┌────────

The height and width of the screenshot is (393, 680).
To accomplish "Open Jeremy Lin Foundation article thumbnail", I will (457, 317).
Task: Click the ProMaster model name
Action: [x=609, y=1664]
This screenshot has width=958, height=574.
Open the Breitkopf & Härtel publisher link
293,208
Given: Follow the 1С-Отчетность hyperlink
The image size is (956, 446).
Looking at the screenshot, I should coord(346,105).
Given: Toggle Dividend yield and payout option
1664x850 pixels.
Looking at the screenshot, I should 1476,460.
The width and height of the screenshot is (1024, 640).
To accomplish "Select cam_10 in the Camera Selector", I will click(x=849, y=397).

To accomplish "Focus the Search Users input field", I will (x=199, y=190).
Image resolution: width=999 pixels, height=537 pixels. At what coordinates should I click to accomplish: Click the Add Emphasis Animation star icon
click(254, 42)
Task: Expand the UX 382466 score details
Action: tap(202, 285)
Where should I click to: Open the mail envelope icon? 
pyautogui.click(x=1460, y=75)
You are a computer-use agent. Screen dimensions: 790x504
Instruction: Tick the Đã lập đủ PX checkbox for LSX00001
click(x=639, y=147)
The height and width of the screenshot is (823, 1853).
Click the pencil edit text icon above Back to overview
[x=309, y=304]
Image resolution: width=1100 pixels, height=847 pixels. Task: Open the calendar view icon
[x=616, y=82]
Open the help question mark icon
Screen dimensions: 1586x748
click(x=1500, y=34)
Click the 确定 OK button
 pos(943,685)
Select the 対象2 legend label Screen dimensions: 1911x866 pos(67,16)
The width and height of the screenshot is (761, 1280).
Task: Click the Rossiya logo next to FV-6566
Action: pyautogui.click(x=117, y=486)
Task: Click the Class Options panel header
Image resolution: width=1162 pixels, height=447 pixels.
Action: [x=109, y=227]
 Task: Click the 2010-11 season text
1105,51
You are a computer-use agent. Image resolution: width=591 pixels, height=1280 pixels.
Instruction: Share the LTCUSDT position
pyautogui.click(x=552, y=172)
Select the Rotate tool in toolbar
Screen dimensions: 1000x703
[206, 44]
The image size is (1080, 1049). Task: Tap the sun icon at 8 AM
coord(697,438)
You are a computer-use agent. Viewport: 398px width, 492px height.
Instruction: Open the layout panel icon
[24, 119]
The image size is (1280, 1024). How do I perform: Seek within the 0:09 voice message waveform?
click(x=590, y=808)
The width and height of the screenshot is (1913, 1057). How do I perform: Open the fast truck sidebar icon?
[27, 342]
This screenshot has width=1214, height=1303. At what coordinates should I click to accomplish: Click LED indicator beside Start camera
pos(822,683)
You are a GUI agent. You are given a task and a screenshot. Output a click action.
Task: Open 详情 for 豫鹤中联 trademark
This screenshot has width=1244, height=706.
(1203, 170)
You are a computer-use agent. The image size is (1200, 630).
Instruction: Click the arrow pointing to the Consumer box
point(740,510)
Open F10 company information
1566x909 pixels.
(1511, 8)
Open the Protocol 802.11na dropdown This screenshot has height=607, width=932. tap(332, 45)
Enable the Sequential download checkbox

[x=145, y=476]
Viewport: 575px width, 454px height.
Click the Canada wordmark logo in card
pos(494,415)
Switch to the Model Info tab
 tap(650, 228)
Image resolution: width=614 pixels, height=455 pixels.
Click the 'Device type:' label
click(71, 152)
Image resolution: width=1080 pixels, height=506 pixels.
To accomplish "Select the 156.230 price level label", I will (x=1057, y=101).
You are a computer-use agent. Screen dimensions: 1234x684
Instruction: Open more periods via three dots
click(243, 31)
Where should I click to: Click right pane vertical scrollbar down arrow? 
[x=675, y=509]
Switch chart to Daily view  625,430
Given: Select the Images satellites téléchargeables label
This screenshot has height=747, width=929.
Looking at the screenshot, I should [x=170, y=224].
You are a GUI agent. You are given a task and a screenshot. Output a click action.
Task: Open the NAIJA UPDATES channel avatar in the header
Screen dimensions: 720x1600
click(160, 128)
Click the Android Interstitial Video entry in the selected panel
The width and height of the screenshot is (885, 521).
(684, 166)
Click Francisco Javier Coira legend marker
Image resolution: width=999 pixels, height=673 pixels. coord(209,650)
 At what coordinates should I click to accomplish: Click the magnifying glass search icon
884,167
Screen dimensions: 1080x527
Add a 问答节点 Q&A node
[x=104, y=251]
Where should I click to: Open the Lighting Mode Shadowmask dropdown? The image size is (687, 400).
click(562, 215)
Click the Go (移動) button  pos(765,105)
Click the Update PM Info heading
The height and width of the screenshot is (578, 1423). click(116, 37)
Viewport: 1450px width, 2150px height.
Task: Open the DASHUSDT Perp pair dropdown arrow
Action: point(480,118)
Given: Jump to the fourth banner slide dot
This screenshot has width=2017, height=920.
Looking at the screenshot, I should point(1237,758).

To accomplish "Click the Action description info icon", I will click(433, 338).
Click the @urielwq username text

└────────

## [Aim of the task]
Beginning with the line that contains "glass search icon", return every line through the end of the data above, exactly as written.

## [Task result]
 At what coordinates should I click to accomplish: Click the magnifying glass search icon
884,167
Screen dimensions: 1080x527
Add a 问答节点 Q&A node
[x=104, y=251]
Where should I click to: Open the Lighting Mode Shadowmask dropdown? The image size is (687, 400).
click(562, 215)
Click the Go (移動) button  pos(765,105)
Click the Update PM Info heading
The height and width of the screenshot is (578, 1423). click(116, 37)
Viewport: 1450px width, 2150px height.
Task: Open the DASHUSDT Perp pair dropdown arrow
Action: point(480,118)
Given: Jump to the fourth banner slide dot
This screenshot has width=2017, height=920.
Looking at the screenshot, I should point(1237,758).

To accomplish "Click the Action description info icon", I will click(433, 338).
Click the @urielwq username text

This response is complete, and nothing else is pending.